• _Data_
----------------------------------------
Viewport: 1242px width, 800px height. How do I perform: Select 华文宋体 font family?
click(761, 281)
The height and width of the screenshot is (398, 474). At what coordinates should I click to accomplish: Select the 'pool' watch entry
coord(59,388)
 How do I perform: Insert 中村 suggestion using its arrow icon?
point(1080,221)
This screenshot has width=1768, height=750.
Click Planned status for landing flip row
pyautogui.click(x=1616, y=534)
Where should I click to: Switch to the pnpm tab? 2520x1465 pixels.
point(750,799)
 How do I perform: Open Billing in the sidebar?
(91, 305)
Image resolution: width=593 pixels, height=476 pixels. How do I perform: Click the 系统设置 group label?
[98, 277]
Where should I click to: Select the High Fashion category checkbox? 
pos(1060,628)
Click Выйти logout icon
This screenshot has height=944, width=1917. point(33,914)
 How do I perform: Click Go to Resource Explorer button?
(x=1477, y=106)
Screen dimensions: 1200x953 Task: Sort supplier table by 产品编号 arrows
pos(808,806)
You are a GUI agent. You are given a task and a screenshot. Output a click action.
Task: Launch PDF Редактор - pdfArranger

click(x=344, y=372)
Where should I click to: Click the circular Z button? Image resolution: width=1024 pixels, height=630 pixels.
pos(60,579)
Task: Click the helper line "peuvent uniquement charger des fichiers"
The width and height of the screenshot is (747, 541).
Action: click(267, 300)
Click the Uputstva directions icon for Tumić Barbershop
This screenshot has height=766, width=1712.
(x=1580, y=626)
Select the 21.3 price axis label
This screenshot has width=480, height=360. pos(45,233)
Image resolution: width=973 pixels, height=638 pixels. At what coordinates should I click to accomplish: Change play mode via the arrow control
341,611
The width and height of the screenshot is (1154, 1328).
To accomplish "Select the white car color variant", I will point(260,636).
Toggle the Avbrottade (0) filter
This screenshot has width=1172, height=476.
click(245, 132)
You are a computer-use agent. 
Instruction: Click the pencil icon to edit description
----------------------------------------
• _Brief_
If a line above holds the word "agent", copy it.

• _Answer space_
You are a GUI agent. You are given a task and a screenshot. Output a click action.
You are a computer-use agent. 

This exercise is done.